能力と決意の双方における、この大きなギャップにもかかわらず、アメリカ(そしてNATO全体)は、交渉において、双方で隔たりのある中心的問題にまったく譲歩の姿勢を見せてこなかった…NATOは今でもウクライナが加盟条件を満たせば同盟に入る権利があると主張している。ウクライナが早い段階で加盟できるとは誰も信じていないのに、西側は一つの点(ウクライナの加盟の非現実性、引用者)を繰り返し訴えればモスクワの懸念が和らぐと期待して、この抽象的な原則への立場を変えようとしなかった…この核心的問題に関して、ロシアが幾分か望むものを同国に与えることなくして、どうやって西側の指導者がこの危機を解決できると考えていたのか、わたしには理解できない…あなたの敵が現地で軍事的優勢を保持しており、あなたより結果をもっと気にしている場合、紛争を解決するには、あなたの方がある程度の調整を行う必要がある。このことは正しいとか間違っているとかの問題ではない。これは相手を動かす力(リバレッジ)の問題なのである。
ウクライナ危機において、利害や決意で優るロシアはアメリカとNATO諸国に対してバーゲニングで有利な立場にありました。したがって、ロシアは妥協しないだろうと予測できます。にもかかわらず、なぜ弱い立場のアメリカやNATOが強い立場のロシアから譲歩を引き出せると考えていたのかが、ウォルト氏やわたしにもナゾなのです。これは理論的なパズルであるだけでなく、直観にも反することでしょう。

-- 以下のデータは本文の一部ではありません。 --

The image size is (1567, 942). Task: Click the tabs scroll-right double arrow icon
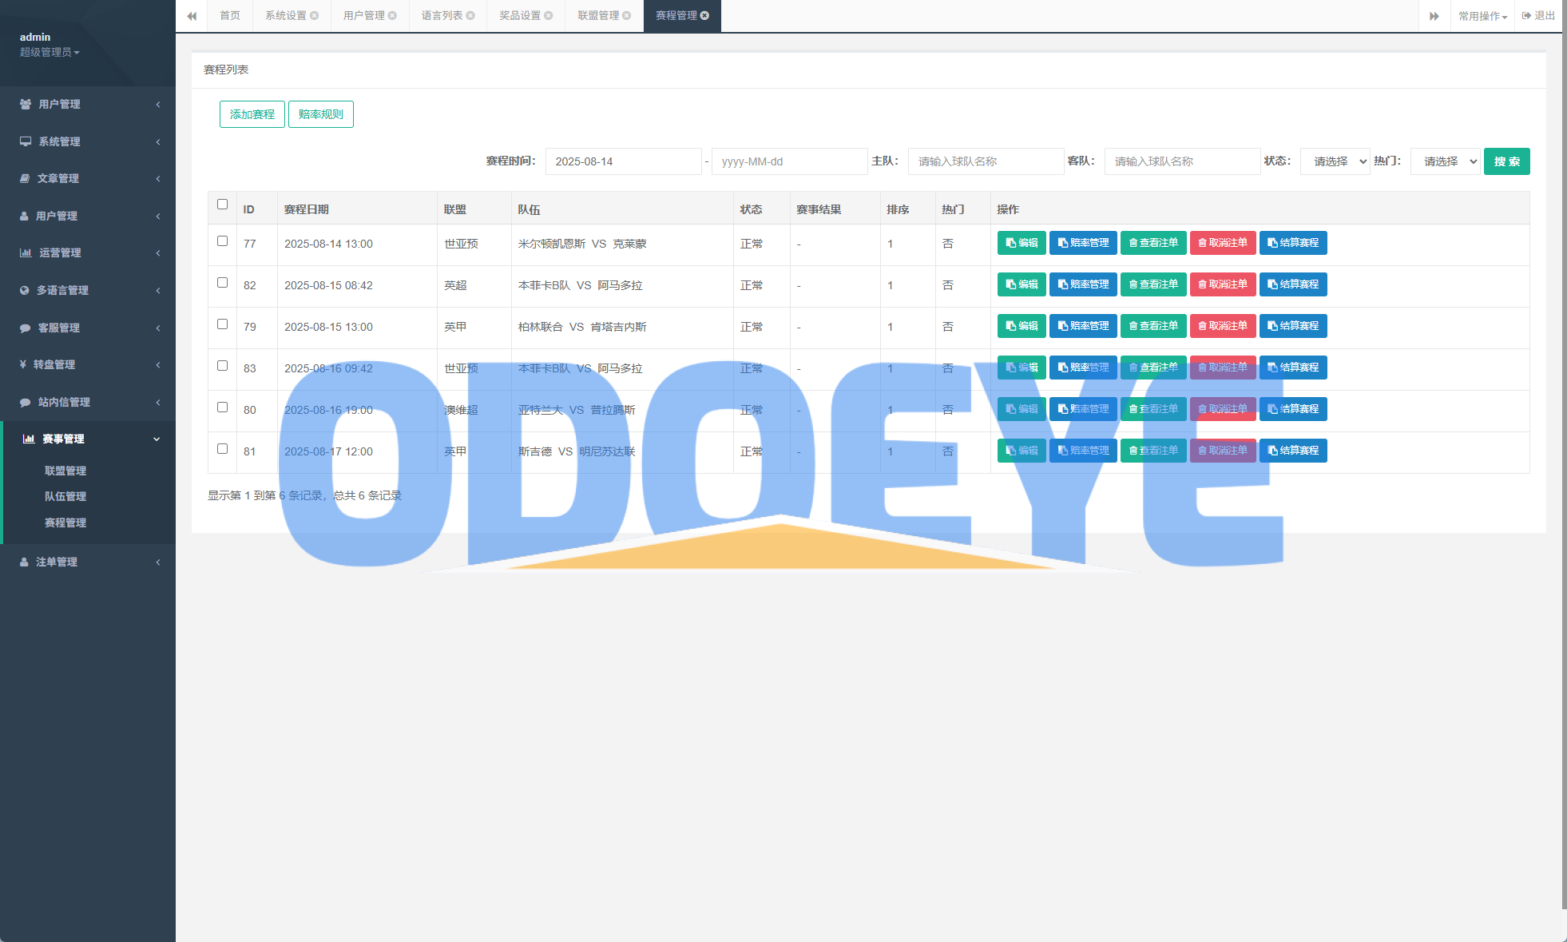[1434, 16]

こうしたアメリカの矛盾をはらんだウクライナ危機への対応の源泉は、政策エリートが陥りやすい以下の思考の「歪み」、すなわち「見たいものは見て、見たくないものは見ない」ということなのかもしれません。
「誤用」される歴史の教訓—ミュンヘンのアナロジー—
国際危機や紛争において濫用されるのが、「ミュンヘンの教訓」です。ウクライナ危機も例外ではなく、「ミュンヘンの教訓」がいつのまにか援用されていました。すなわち、プーチンはヒトラーの再来であり、少しでも弱みを見せればつけあがって侵略を続ける「大悪党」なのだから、ウクライナ危機において一切の妥協をしてはならない、という主張です。